07 February 2010

Focus

Reposted on new blog at http://dynamitochondria.blogspot.com/2010/02/focus.html.

Focus. It's the point of convergence of rays of light. It's the concentration of attention. It's the active element in a user interface. It's the key word or phrase of a sentence. It's the clarity of an image.

It's about emphasis at a single point.

Interestingly, at least to me, it's not only tonight's topic, but it's ultimately the reason for tonight's topic.

The plan for the Dynamo Dave blog following the January Challenge was to relax the posting rate, while continuing to write every day. Each day's writing wouldn't necessarily be for public consumption, though ultimately the goal was to use much of it for future blogs as I work on my skills as an essayist.

I figured that by the end of the first week, I'd have enough words about a single topic to assemble most of a post. Maybe I should have thought that through a little more.

Let's take a peek in my pocket notebook. Therein, I've scribbled several ideas for blog posts with a bit of brainstorm for each plus some research directions to develop more.

Here's the list of new topics since the end of the challenge:

  • Gaming & the Law
  • Magical Jargon
  • Word Hacking
  • Are We All Playing the Same Game?
  • Group Identity
  • A Culture's Psychology Through the Lense of Its Vocabulary
  • The Internet Is People!
  • Commandments of Game Development
  • Racism in Game Settings
  • Game Industry Weaknesses: Onboarding and Retention

OK, nice list, but with a little bit of work on each, I hit the weekend with not nearly the work into any one of them that I would have liked. Not that I'm really upset about it. I assumed I would have had more trouble with doing anything at all, even with a month of building a habit of daily writing, which turns out not to be the case. Or maybe I'd have trouble having a topic for every week, given that topics were sometimes a struggle during the Challenge. No, I'll take this problem any day. If I can do justice to even half of these, I'll have some solid essays done.

Still, there's a lesson here. Most of my life, I've struggled with focus. In my first attempt at college, I changed majors like I changed socks. As a result, after six years of full and part time study, I ran out of money and burned out on school without a degree. I had a lot of what academic planners call breadth, but not enough depth.

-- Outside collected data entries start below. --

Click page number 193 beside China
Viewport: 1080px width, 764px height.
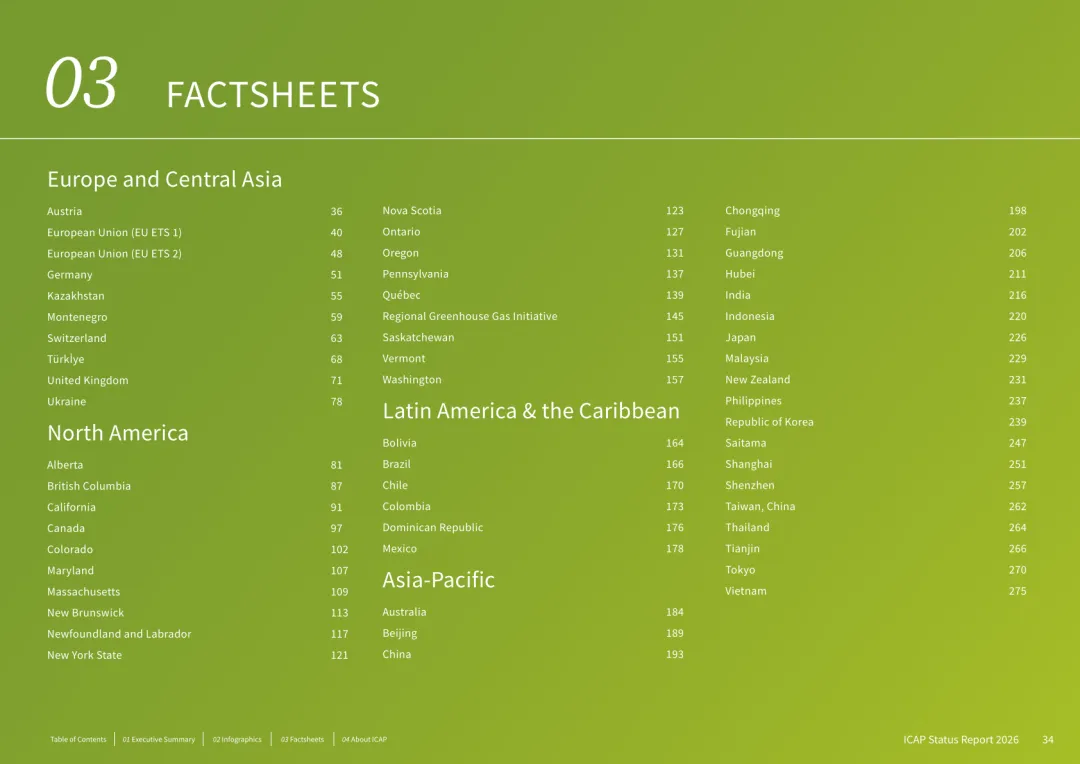[x=674, y=654]
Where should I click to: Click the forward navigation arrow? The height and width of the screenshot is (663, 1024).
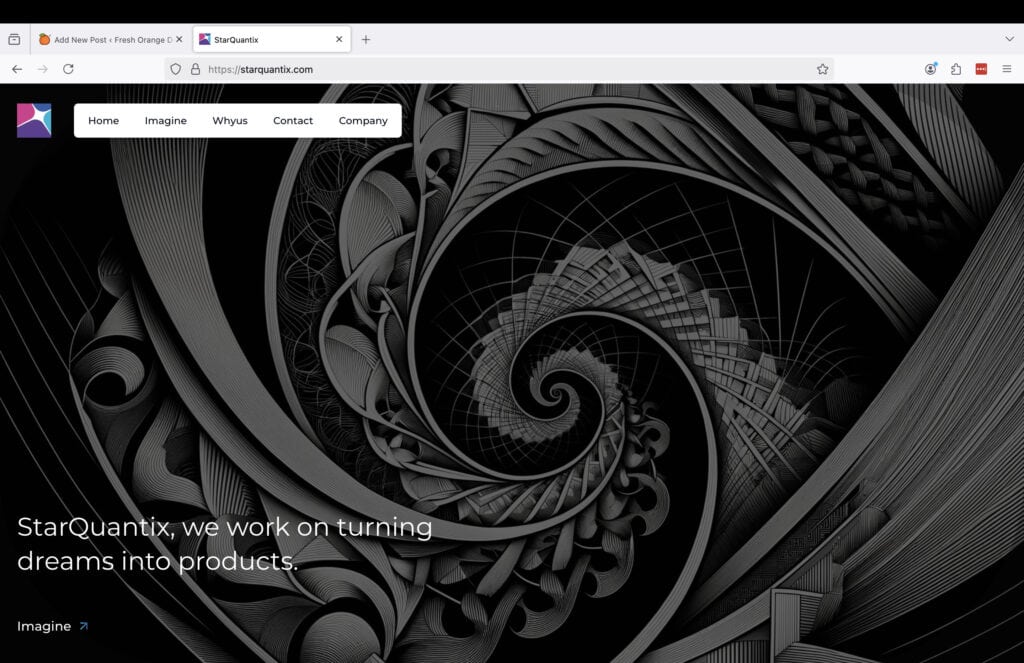[41, 69]
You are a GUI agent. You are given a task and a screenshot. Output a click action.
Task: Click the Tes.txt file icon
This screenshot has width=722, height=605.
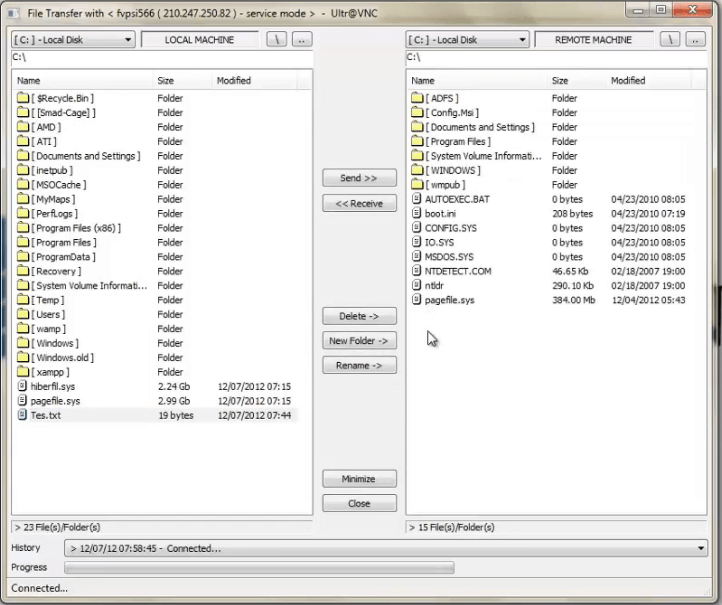click(23, 415)
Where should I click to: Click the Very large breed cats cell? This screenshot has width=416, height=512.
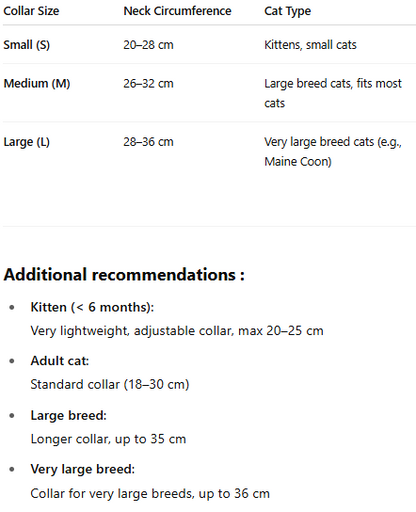click(x=333, y=152)
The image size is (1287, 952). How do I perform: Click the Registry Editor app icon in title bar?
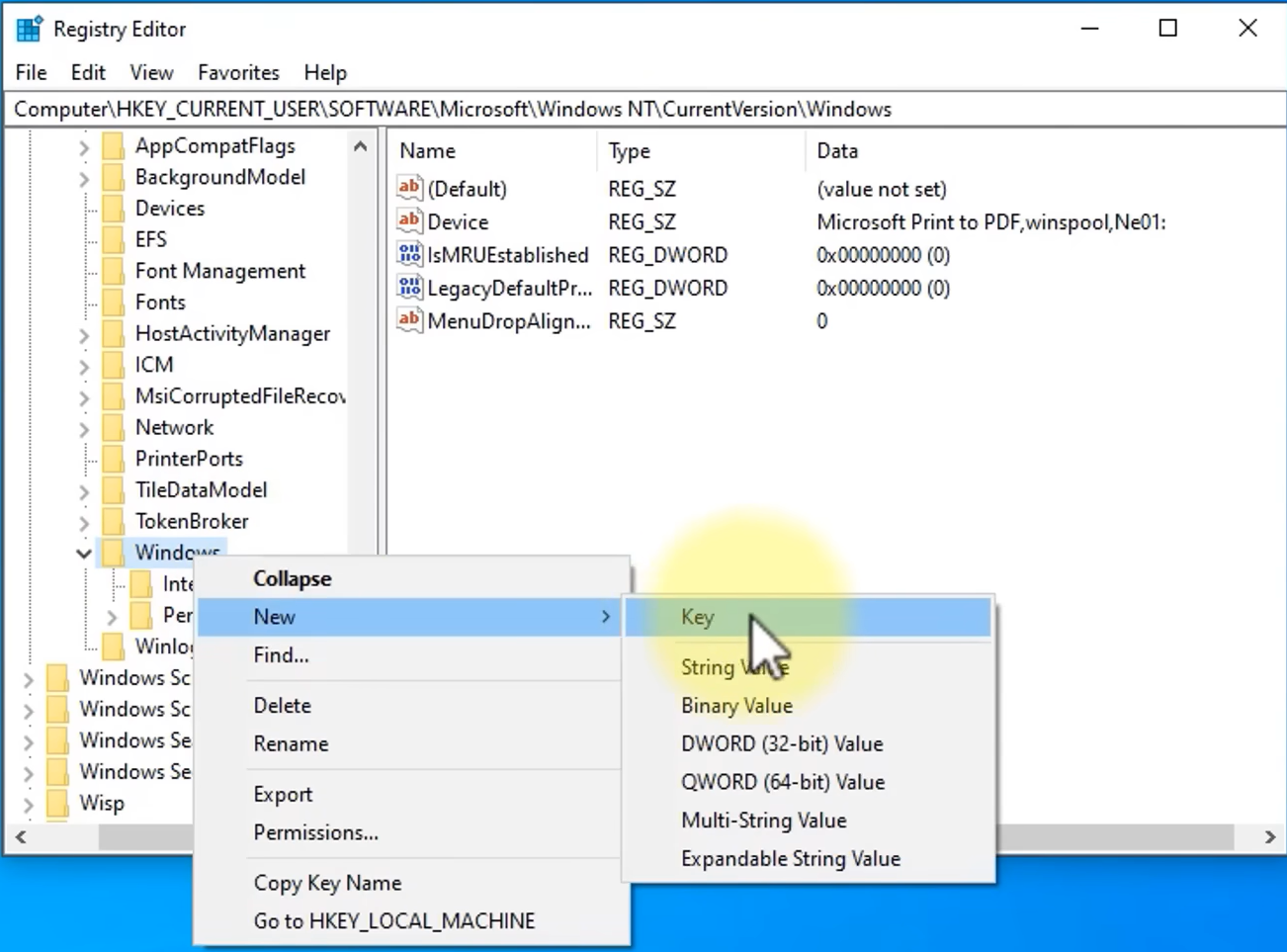click(x=29, y=29)

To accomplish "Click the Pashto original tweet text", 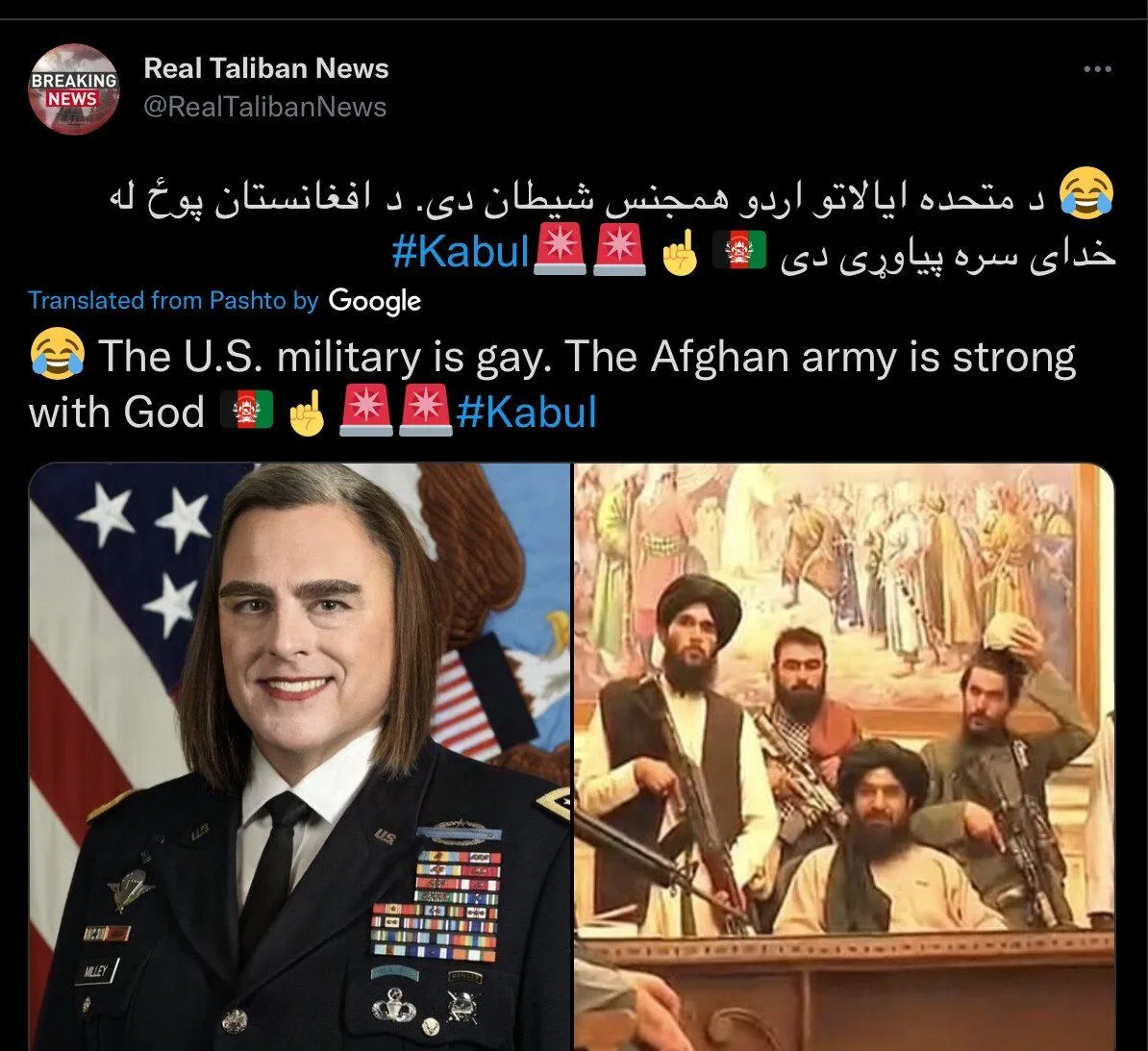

I rarely finish personal projects. At any given point in time, there are about five to seven projects in various degrees of disarray scattered about my apartment. More often than finishing one, I'll decide one has gone too long without attention, and I'll pack it up with notes about where I left off.

I've switched career fields a few times now, from military to manufacturing to technical analyst to programming. Fortunately, I think I've finally figured out what I want to be when I grow up. Game development has been the most fulfilling thing I've done with my life. I make my living as a game programmer, but the supplementary pursuit of topics in game design, testing, production, game studies, and community building are endlessly fascinating.

It took me a long time to reach this point, just like it takes me a long time to complete a personal project, because my customary lack of focus spreads my effort thinly across a wide field. But that thin spread builds up over time, and now the very complex personal project of *me* seems to be coming along nicely.

I am, like my blog, a work in progress.